Task item: Nothing but an exact copy of the records below counts as the answer.

The data:
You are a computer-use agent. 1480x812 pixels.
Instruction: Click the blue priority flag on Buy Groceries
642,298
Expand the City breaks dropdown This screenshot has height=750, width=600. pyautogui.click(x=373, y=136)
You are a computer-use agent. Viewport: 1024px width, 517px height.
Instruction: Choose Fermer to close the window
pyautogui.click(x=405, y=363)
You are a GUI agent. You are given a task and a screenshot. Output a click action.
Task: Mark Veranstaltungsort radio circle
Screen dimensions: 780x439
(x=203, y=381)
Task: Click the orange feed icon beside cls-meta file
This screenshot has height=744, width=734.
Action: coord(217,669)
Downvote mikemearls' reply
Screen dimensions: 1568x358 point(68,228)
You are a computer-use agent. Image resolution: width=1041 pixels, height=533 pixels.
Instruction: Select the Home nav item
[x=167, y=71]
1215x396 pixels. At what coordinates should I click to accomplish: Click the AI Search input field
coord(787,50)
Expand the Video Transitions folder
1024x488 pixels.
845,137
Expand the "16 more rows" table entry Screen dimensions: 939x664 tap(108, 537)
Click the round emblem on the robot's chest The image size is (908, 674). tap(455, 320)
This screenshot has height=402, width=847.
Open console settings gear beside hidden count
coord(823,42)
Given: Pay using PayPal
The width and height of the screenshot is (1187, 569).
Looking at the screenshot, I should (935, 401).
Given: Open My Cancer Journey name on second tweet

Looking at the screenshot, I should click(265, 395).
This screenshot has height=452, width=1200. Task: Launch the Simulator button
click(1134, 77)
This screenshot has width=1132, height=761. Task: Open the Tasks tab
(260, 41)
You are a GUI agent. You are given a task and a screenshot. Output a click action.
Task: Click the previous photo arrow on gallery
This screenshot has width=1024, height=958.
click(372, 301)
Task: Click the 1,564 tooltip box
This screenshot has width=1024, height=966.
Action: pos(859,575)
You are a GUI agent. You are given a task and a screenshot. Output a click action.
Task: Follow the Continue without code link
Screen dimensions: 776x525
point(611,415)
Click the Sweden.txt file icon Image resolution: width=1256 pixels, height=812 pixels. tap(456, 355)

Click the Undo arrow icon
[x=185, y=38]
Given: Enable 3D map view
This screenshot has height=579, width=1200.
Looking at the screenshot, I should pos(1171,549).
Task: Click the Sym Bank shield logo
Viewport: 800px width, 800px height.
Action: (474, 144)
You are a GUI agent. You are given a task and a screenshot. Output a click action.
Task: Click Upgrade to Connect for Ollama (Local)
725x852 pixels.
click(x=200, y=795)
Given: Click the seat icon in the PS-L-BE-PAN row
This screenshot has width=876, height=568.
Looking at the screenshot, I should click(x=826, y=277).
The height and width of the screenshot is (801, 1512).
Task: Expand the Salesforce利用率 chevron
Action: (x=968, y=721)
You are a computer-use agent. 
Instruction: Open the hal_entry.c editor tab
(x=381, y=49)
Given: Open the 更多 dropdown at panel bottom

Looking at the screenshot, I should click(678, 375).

Solution to the exercise:
You are a computer-use agent. 1480x812 pixels.
Instruction: Click the blue priority flag on Buy Groceries
642,298
Expand the City breaks dropdown This screenshot has height=750, width=600. pyautogui.click(x=373, y=136)
You are a computer-use agent. Viewport: 1024px width, 517px height.
Instruction: Choose Fermer to close the window
pyautogui.click(x=405, y=363)
You are a GUI agent. You are given a task and a screenshot. Output a click action.
Task: Mark Veranstaltungsort radio circle
Screen dimensions: 780x439
(x=203, y=381)
Task: Click the orange feed icon beside cls-meta file
This screenshot has height=744, width=734.
Action: coord(217,669)
Downvote mikemearls' reply
Screen dimensions: 1568x358 point(68,228)
You are a computer-use agent. Image resolution: width=1041 pixels, height=533 pixels.
Instruction: Select the Home nav item
[x=167, y=71]
1215x396 pixels. At what coordinates should I click to accomplish: Click the AI Search input field
coord(787,50)
Expand the Video Transitions folder
1024x488 pixels.
845,137
Expand the "16 more rows" table entry Screen dimensions: 939x664 tap(108, 537)
Click the round emblem on the robot's chest The image size is (908, 674). tap(455, 320)
This screenshot has height=402, width=847.
Open console settings gear beside hidden count
coord(823,42)
Given: Pay using PayPal
The width and height of the screenshot is (1187, 569).
Looking at the screenshot, I should (935, 401).
Given: Open My Cancer Journey name on second tweet

Looking at the screenshot, I should click(265, 395).
This screenshot has height=452, width=1200. Task: Launch the Simulator button
click(1134, 77)
This screenshot has width=1132, height=761. Task: Open the Tasks tab
(260, 41)
You are a GUI agent. You are given a task and a screenshot. Output a click action.
Task: Click the previous photo arrow on gallery
This screenshot has width=1024, height=958.
click(372, 301)
Task: Click the 1,564 tooltip box
This screenshot has width=1024, height=966.
Action: pos(859,575)
You are a GUI agent. You are given a task and a screenshot. Output a click action.
Task: Follow the Continue without code link
Screen dimensions: 776x525
point(611,415)
Click the Sweden.txt file icon Image resolution: width=1256 pixels, height=812 pixels. tap(456, 355)

Click the Undo arrow icon
[x=185, y=38]
Given: Enable 3D map view
This screenshot has height=579, width=1200.
Looking at the screenshot, I should pos(1171,549).
Task: Click the Sym Bank shield logo
Viewport: 800px width, 800px height.
Action: (474, 144)
You are a GUI agent. You are given a task and a screenshot. Output a click action.
Task: Click Upgrade to Connect for Ollama (Local)
725x852 pixels.
click(x=200, y=795)
Given: Click the seat icon in the PS-L-BE-PAN row
This screenshot has width=876, height=568.
Looking at the screenshot, I should click(x=826, y=277).
The height and width of the screenshot is (801, 1512).
Task: Expand the Salesforce利用率 chevron
Action: (x=968, y=721)
You are a computer-use agent. 
Instruction: Open the hal_entry.c editor tab
(x=381, y=49)
Given: Open the 更多 dropdown at panel bottom

Looking at the screenshot, I should click(678, 375).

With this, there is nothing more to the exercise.